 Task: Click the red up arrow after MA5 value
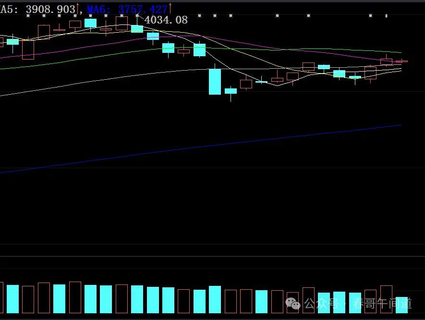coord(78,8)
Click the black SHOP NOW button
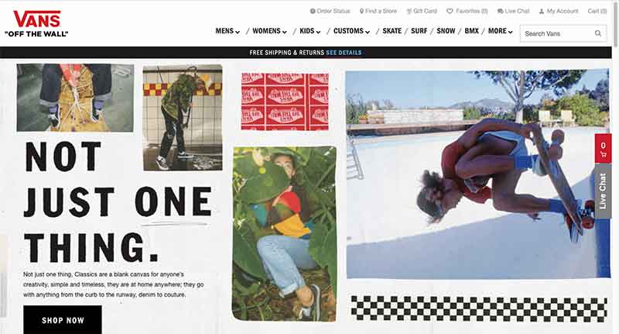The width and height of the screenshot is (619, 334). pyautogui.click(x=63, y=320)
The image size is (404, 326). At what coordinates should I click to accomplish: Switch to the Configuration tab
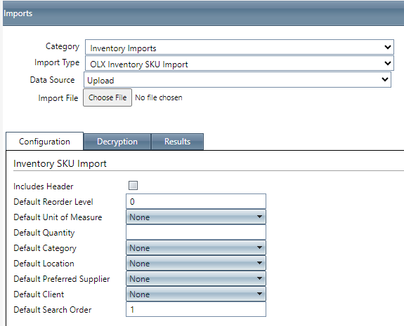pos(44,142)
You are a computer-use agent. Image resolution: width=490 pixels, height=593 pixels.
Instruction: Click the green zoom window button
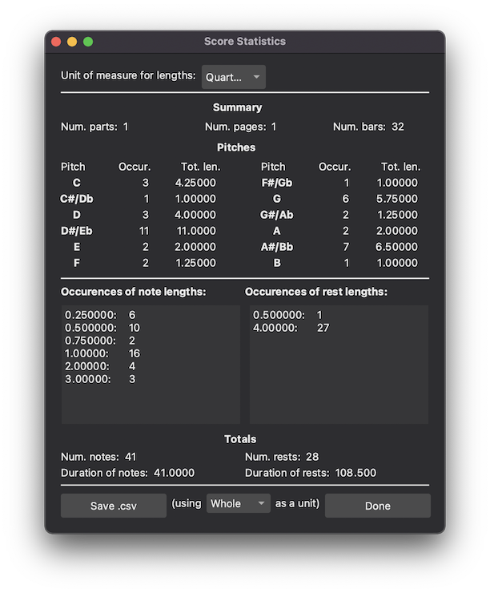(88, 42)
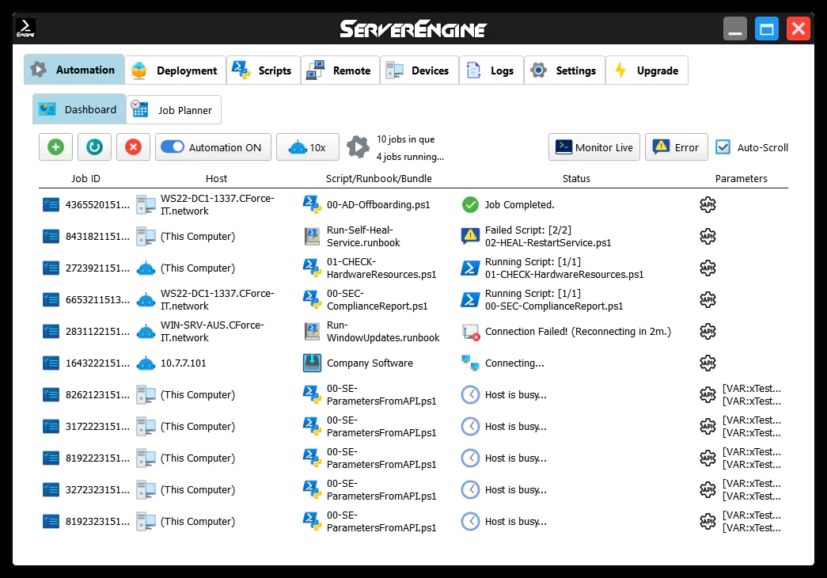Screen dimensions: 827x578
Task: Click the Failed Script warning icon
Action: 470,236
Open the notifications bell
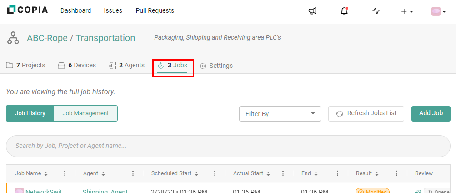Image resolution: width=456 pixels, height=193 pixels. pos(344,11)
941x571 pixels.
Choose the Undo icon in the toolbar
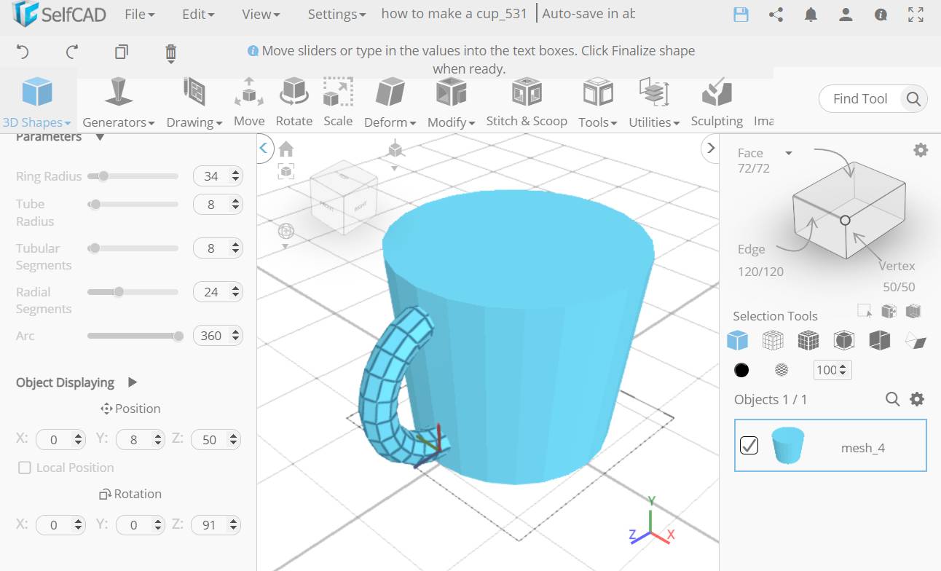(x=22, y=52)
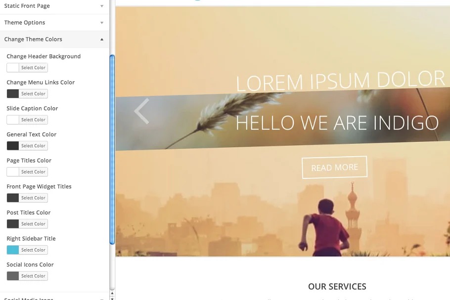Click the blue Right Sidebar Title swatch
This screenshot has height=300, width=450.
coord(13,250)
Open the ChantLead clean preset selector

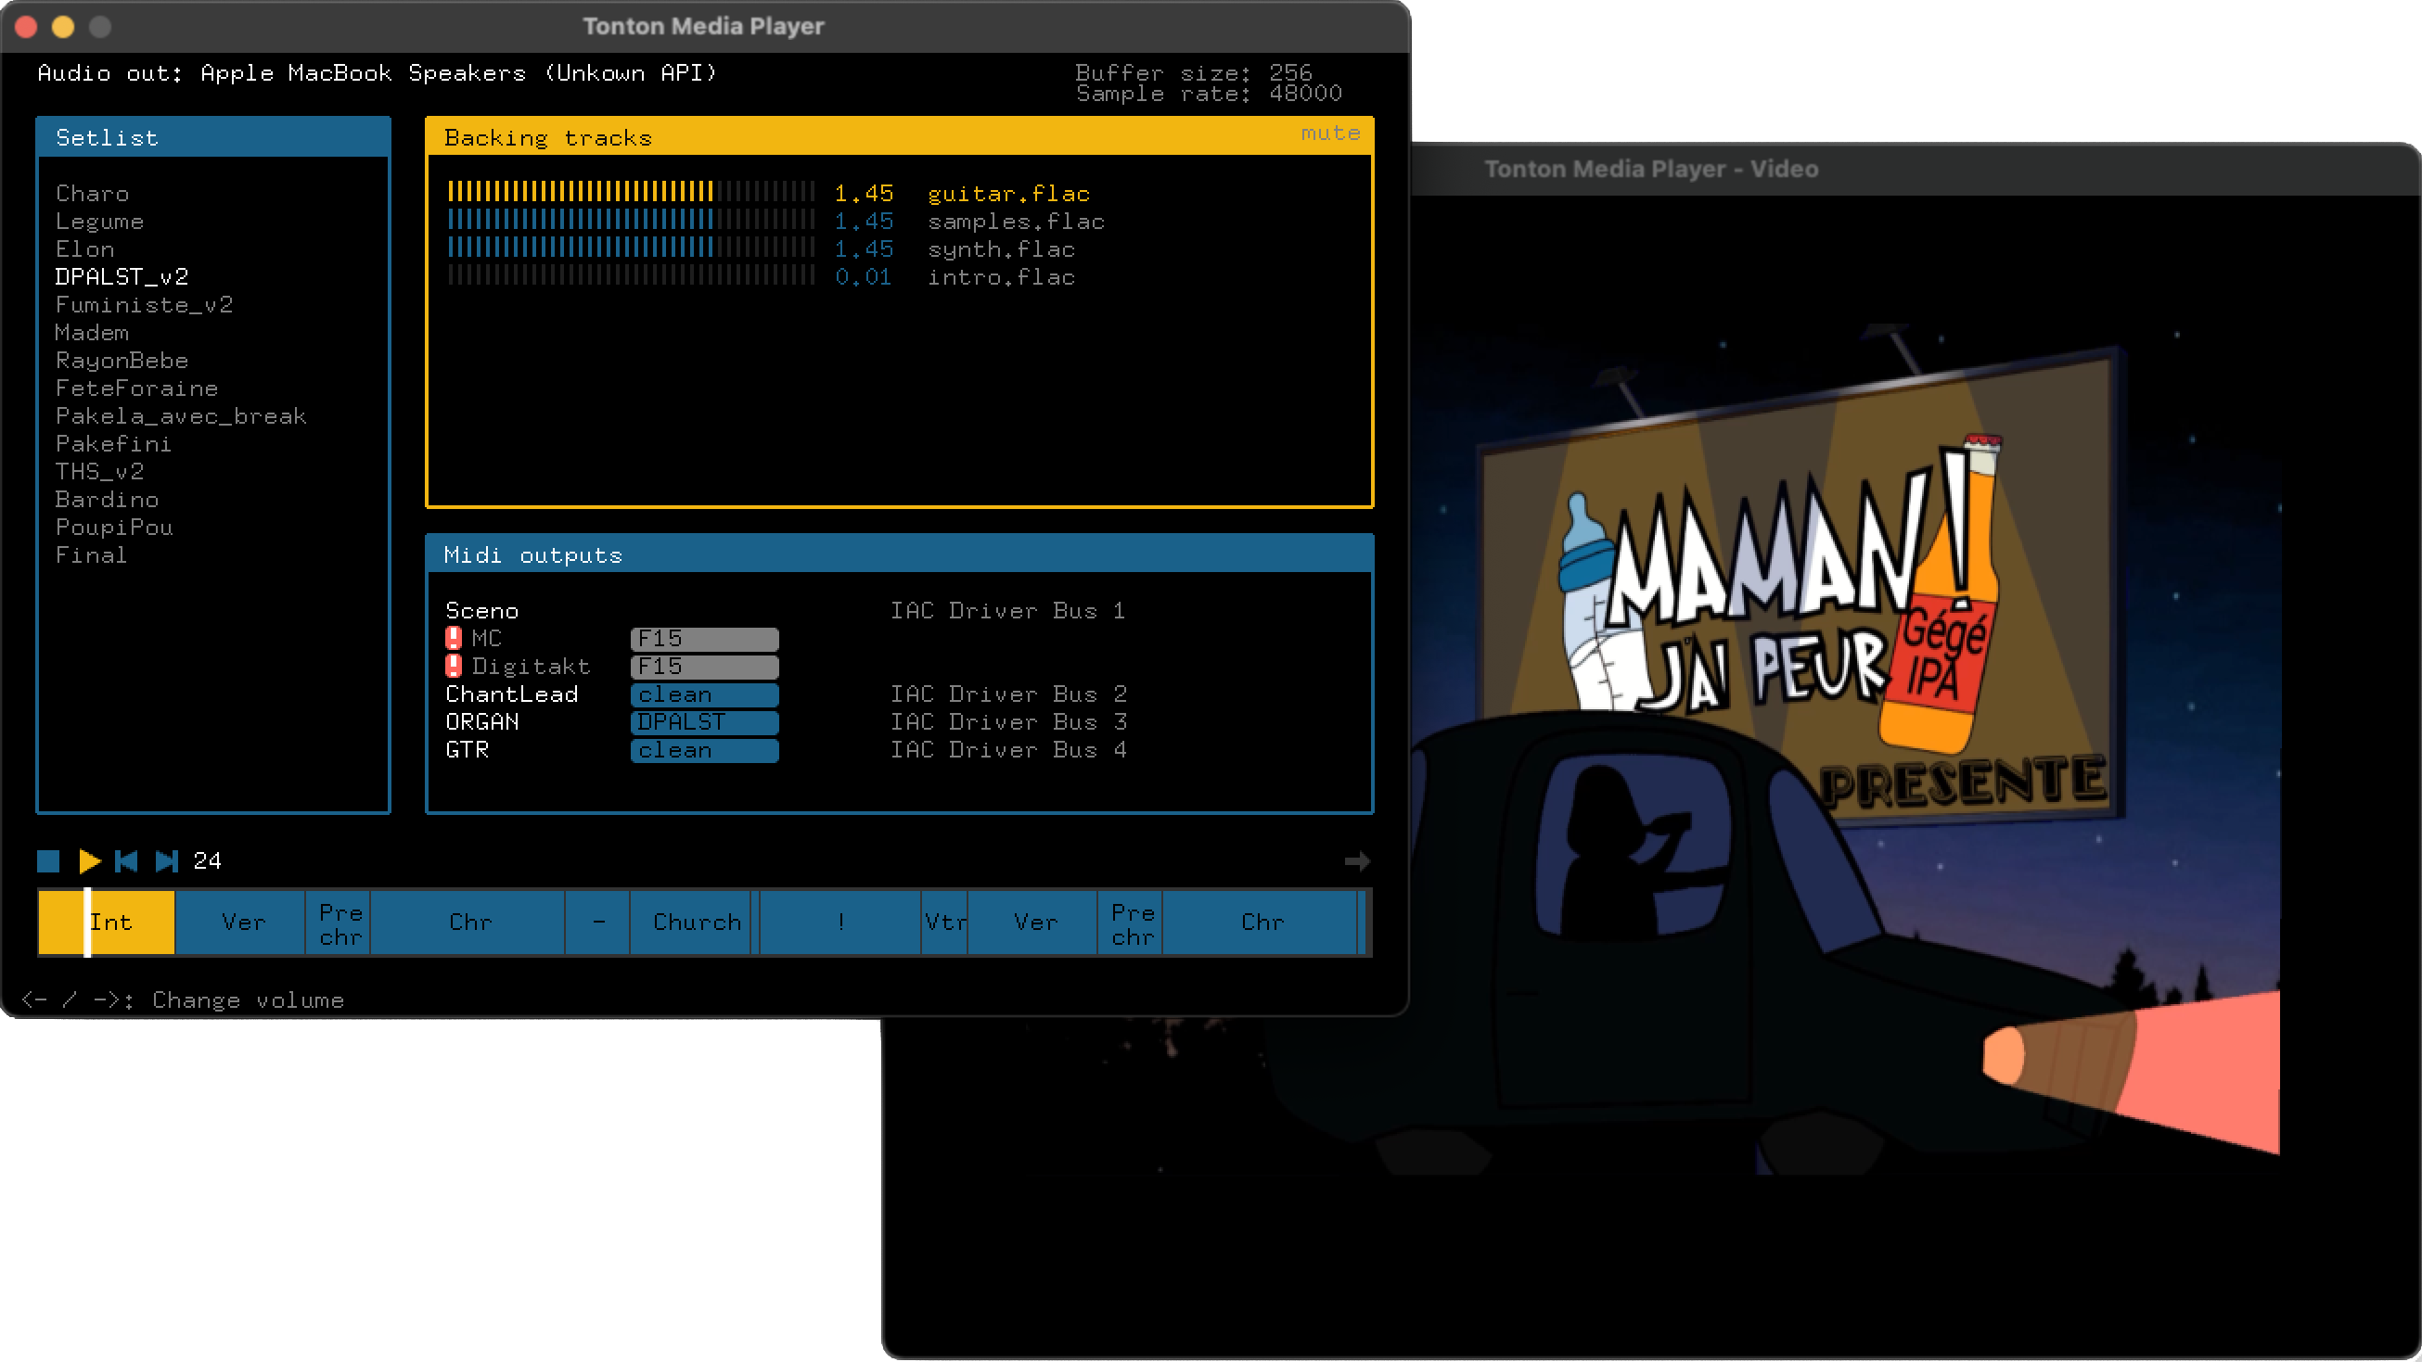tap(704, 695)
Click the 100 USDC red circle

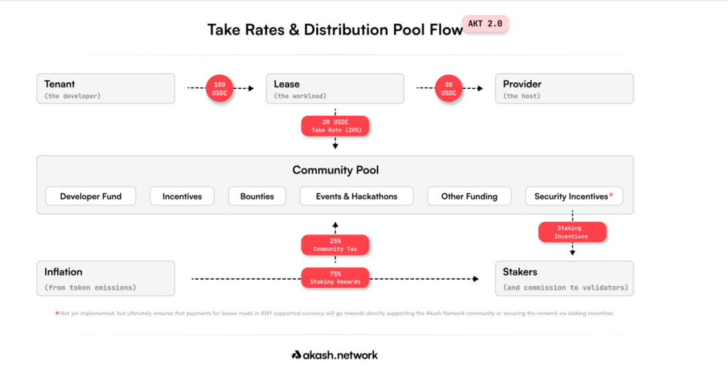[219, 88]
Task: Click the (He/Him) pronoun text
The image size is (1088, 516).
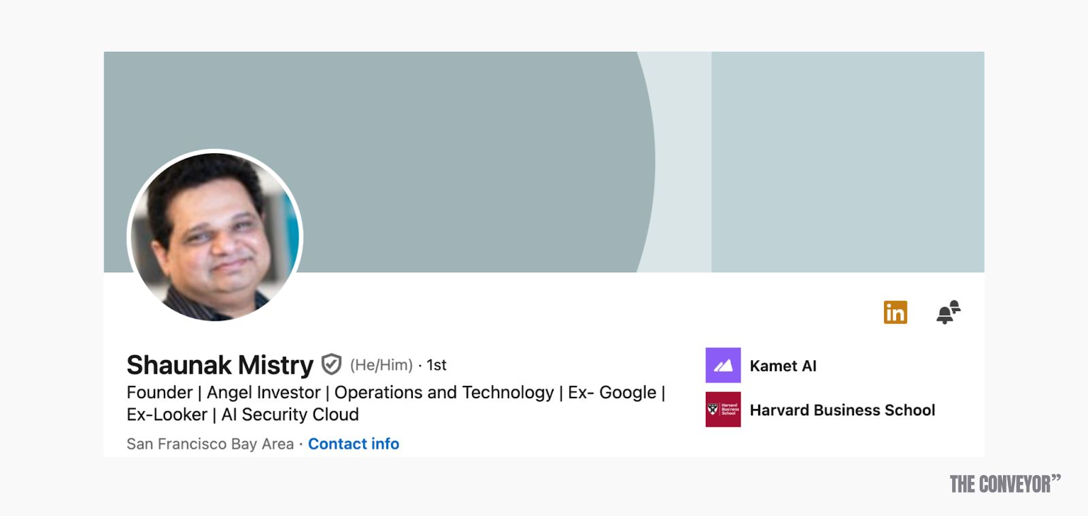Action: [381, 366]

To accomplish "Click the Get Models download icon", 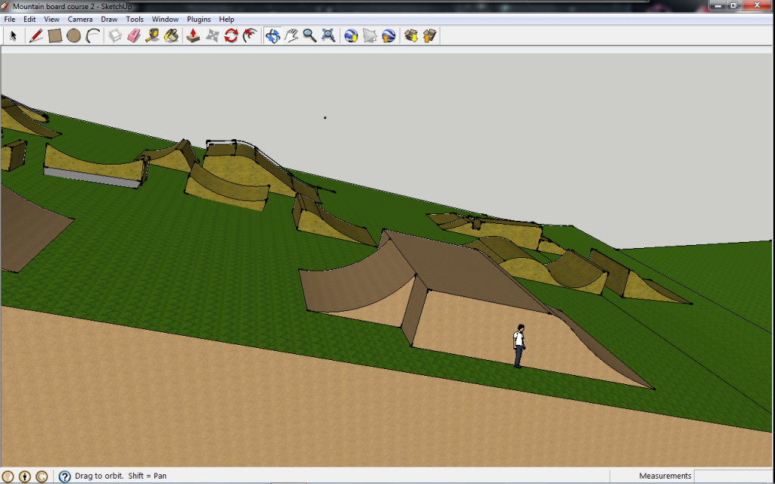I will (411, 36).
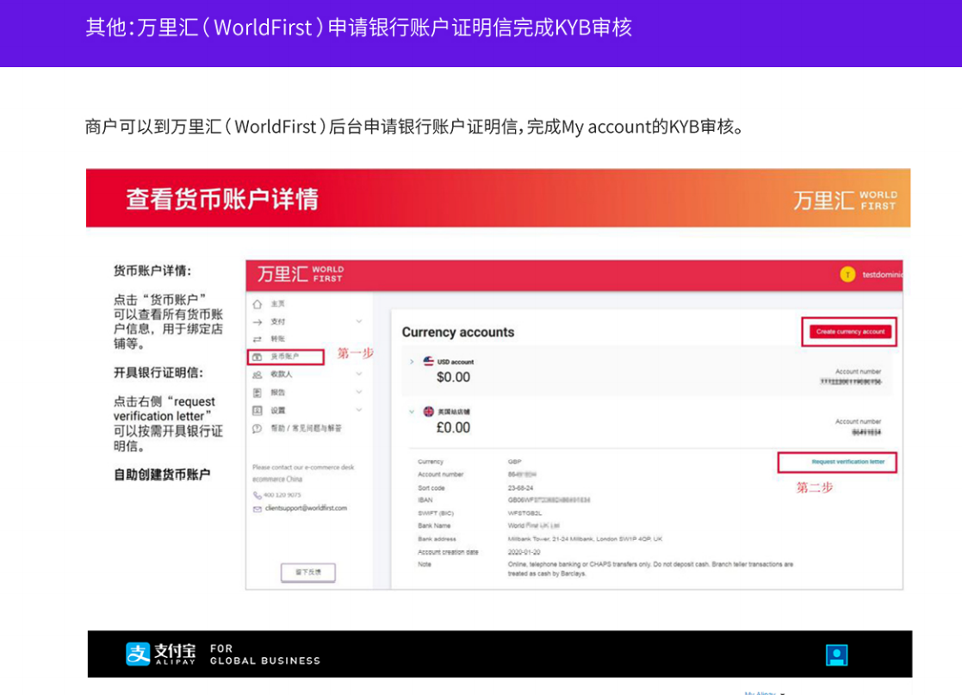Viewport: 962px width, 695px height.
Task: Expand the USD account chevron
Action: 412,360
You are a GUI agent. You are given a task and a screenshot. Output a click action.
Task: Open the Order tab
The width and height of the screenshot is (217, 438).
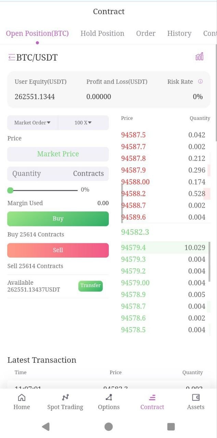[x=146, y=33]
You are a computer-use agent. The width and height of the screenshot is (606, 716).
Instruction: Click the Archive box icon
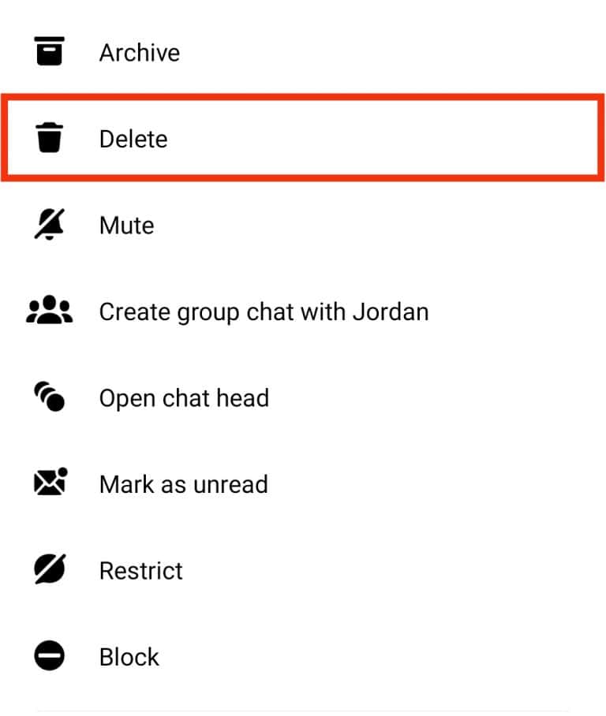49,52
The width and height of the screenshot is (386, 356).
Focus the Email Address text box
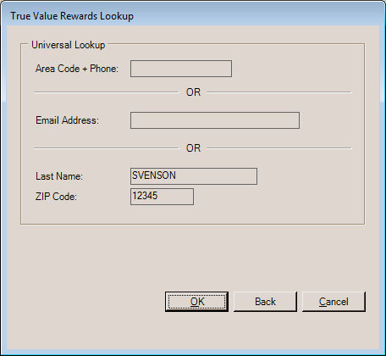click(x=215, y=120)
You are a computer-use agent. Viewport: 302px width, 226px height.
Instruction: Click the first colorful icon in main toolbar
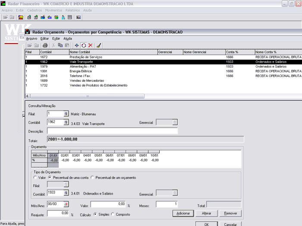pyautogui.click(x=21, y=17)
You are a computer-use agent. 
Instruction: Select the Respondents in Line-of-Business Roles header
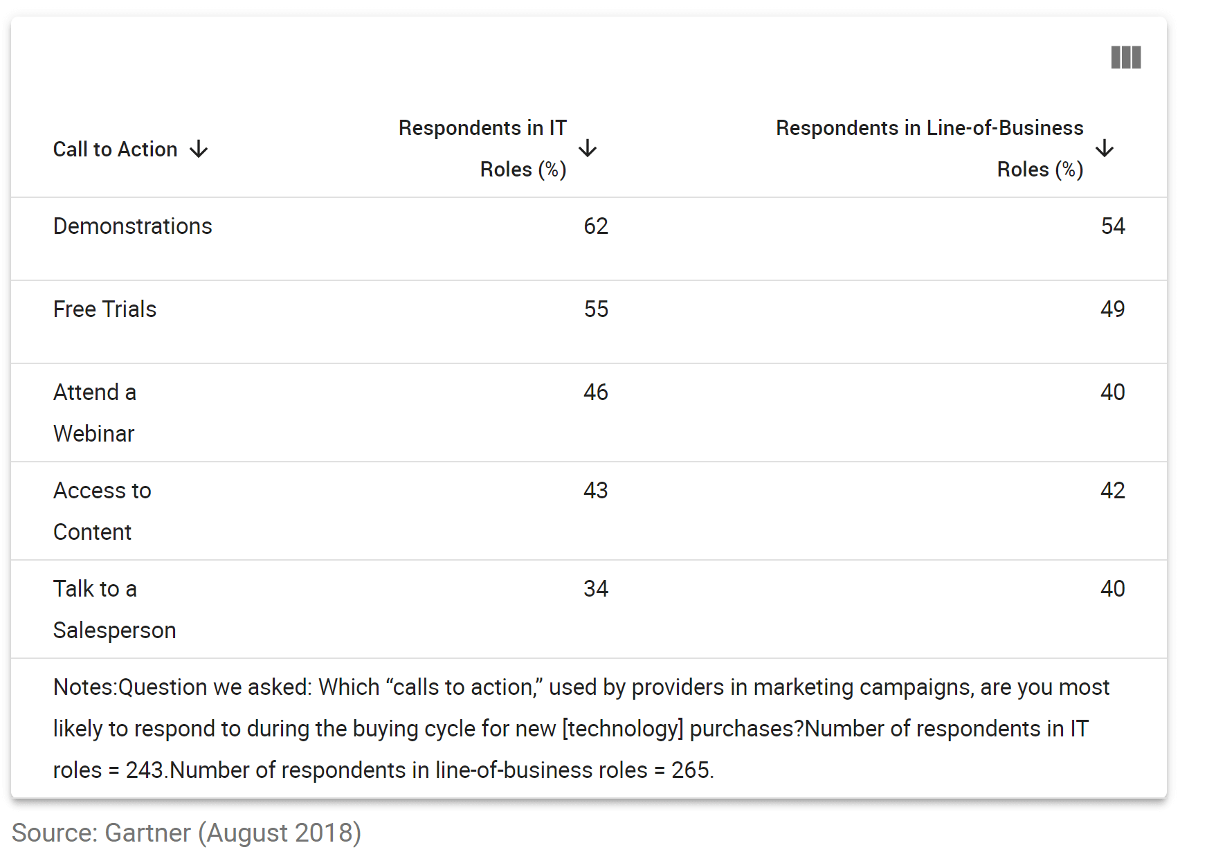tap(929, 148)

# [TASK BRIEF]
Only lines with the word "computer" go in the answer. Take them all from the entries above.

# [FINAL ANSWER]
You are a computer-use agent. Image resolution: width=490 pixels, height=593 pixels.
You are a computer-use agent. The width and height of the screenshot is (606, 716).
You are a computer-use agent. Viewport: 302px width, 226px height.
You are a computer-use agent. 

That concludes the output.